In 1948, the Saturday Evening Post ran a critique of cabdrivers in Washington, D.C. that accused them of cheating their customers. A photograph appeared with the article that depicted a woman cabdriver, Muriel Peay, talking to the article's author on the street. The caption didn't name her, and the article didn't refer to her. Although the woman had consented to be photographed, she didn't know that the picture would be used in an article on cheating cabbies.
Angry and humiliated, these people could have done any number of things. One thing they did was to initiate lawsuits.
In the past hundred years, Americans have turned increasingly to the law to help them defend and control their public images. The twentieth century saw the creation of a "law of public image," and the phenomenon of "personal image litigation."
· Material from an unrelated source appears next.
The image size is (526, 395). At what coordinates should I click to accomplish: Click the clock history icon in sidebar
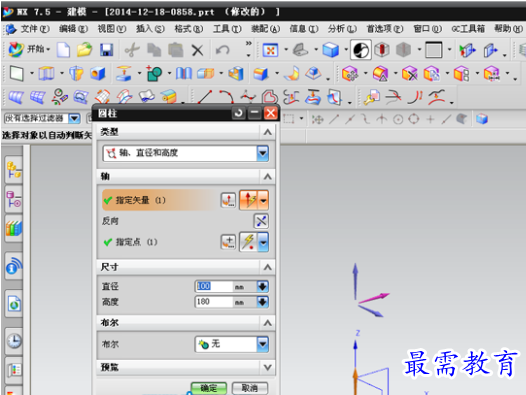14,341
Under these laws of image, you can sue if you've been depicted in an embarrassing manner, even if no one thinks less of you for it. If a newspaper or website publishes your picture in a way you find offensive, you can, under circumstances, receive damages for your sense of affront -- for the outrage that someone has taken liberties with your image and interfered with the way you want to be known to the world.
Why does the law in the United States acknowledge rights to one's image? As I'll explain in forthcoming posts, the development of image law is part of a broader story of how Americans became fascinated, even obsessed with manipulating, perfecting, and reflecting on their own personal images.